Reading passage:
The main purpose of reduceByKey is to aggregate the values of each key using a specified associative and commutative binary function, such as summation or multiplication.

This Transformation groups the values associated with each key and applies a specified reduction to combine then into a single value per key

How reduceByKey Works

When you use reduceByKey, PySpark groups the values of each key together and then applies the reduction function to those values. This transformation is particularly useful for tasks like counting, summing, or aggregating data by a key.

Key Points:

Key-Value Pairs: reduceByKey operates on RDDs where each element is a tuple (key, value).

Reduction Function: The function provided must be associative and commutative, meaning the order of operations doesn't change the result.

Shuffling: reduceByKey triggers a shuffle operation because it needs to group all values associated with each key together.

In [None]:
from pyspark import SparkContext

# Initialize SparkContext
sparkContext = spark.sparkContext

# List of transactions (store, sales)
transactions = [("store1", 100), ("store2", 200), ("store1", 150), ("store2", 300), ("store3", 120),("store1",200)]

# Create an RDD from the transactions list
transactions_rdd = sparkContext.parallelize(transactions)

# Use reduceByKey to sum the sales for each store
total_sales_rdd = transactions_rdd.reduceByKey(lambda x,y: x+y)



# Collect the results
total_sales = total_sales_rdd.collect()

# Print the results
for store, total in total_sales:
  print(f"{store}: {total}")

'''
  store1 -> [250,200]
  store2 -> [200,300]
  store3 -> [120]

  store1 -> 100+150 = 250
  store2 -> 200+300 = 500
  store3 -> 120


'''







store1: 450
store2: 500
store3: 120


'\n  store1 -> [250,200]\n  store2 -> [200,300]\n  store3 -> [120]\n\n  store1 -> 100+150 = 250\n  store2 -> 200+300 = 500\n  store3 -> 120\n\n\n'

hello

# GroupByKey

## GroupByKey

Description:

The groupByKey transformation in PySpark is used to group the values of a dataset (RDD) by a common key.

(Stored items)
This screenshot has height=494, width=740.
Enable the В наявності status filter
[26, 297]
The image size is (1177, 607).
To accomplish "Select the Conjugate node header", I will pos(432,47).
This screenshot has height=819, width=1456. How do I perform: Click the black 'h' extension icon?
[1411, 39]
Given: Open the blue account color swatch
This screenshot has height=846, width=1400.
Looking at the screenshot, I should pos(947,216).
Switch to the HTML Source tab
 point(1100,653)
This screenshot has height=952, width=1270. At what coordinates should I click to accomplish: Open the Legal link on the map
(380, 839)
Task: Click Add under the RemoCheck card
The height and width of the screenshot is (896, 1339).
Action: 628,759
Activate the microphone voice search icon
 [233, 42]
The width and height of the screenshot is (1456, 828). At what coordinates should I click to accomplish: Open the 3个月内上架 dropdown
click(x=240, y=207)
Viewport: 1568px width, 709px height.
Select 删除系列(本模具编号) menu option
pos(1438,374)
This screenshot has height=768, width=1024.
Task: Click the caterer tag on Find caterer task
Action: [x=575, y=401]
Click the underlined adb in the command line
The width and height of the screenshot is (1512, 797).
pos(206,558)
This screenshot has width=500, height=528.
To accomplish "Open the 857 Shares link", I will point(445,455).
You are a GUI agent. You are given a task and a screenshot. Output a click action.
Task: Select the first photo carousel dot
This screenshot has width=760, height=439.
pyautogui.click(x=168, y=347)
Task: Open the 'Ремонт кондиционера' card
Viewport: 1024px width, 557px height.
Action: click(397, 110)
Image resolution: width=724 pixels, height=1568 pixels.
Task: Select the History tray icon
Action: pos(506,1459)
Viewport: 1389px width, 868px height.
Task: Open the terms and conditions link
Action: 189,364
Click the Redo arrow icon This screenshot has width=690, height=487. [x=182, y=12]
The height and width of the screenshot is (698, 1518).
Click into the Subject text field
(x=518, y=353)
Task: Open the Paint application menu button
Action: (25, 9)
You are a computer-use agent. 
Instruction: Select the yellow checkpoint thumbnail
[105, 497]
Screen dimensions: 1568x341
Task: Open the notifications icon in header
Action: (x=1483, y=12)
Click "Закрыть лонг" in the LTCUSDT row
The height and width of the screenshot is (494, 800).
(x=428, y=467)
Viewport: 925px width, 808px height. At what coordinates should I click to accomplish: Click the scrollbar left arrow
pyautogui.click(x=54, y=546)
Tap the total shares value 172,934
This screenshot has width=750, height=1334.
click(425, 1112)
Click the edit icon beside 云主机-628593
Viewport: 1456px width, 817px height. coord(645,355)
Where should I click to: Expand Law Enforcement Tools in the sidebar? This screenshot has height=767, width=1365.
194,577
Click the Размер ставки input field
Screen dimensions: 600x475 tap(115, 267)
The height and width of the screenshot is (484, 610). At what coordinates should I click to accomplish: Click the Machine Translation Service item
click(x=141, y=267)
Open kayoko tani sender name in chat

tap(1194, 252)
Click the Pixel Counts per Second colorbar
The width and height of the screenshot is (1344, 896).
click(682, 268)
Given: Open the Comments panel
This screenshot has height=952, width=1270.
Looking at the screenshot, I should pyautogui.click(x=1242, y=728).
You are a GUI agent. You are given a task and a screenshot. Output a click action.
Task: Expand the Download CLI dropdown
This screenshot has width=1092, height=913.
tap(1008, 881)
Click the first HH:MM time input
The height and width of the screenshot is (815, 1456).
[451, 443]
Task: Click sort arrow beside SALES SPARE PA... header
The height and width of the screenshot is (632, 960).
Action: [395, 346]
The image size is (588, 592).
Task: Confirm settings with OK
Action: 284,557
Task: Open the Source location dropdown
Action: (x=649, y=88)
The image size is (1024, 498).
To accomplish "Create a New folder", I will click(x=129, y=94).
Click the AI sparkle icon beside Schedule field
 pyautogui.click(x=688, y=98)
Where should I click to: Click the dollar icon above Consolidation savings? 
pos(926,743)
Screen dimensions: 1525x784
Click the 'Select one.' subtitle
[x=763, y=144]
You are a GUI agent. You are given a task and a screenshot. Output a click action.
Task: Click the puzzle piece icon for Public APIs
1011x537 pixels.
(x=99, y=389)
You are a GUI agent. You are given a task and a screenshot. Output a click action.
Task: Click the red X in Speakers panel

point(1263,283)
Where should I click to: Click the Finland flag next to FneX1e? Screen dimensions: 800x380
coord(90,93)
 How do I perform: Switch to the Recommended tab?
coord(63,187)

What this exercise asks:
- a) In the PySpark transformations text, why does reduceByKey trigger a shuffle operation?
- b) Render this sentence from the PySpark transformations text in Spanish: "When you use reduceByKey, PySpark groups the values of each key together and then applies the reduction function to those values."
- c) Resume the PySpark transformations text after its final sentence and carry it on.

Responses by task:
- a) It needs to group all values associated with each key together.

- b) Cuando usas reduceByKey, PySpark agrupa los valores de cada clave y luego aplica la función de reducción a esos valores.

- c)
When applied, it returns an RDD of pairs where the key is associated with an iterable of all the values that have the same key. Unlike reduceByKey, which performs aggregation, groupByKey simply groups the values and allows you to perform any operation on the grouped data later on.

This transformation is particularly useful when you need to perform operations like aggregations or computations on data grouped by a key.

Use Case:
Imagine you are working with log data from a web server. The data consists of user IDs and the pages they visited. You want to analyze the data to find out which pages were visited by each user. Here, groupByKey can be used to group the pages by user ID.

Example:-01

# python list the users and pages visited

data = [("user1", "page1"), ("user2", "page1"), ("user1", "page2"), ("user2", "page2"), ("user3", "page1")]

# Creata a RDD by using parallelize api

rdd = sc.parallelize(data)

# Apply groupBykey to group the pages visited by each user

grouped_rdd = rdd.groupByKey()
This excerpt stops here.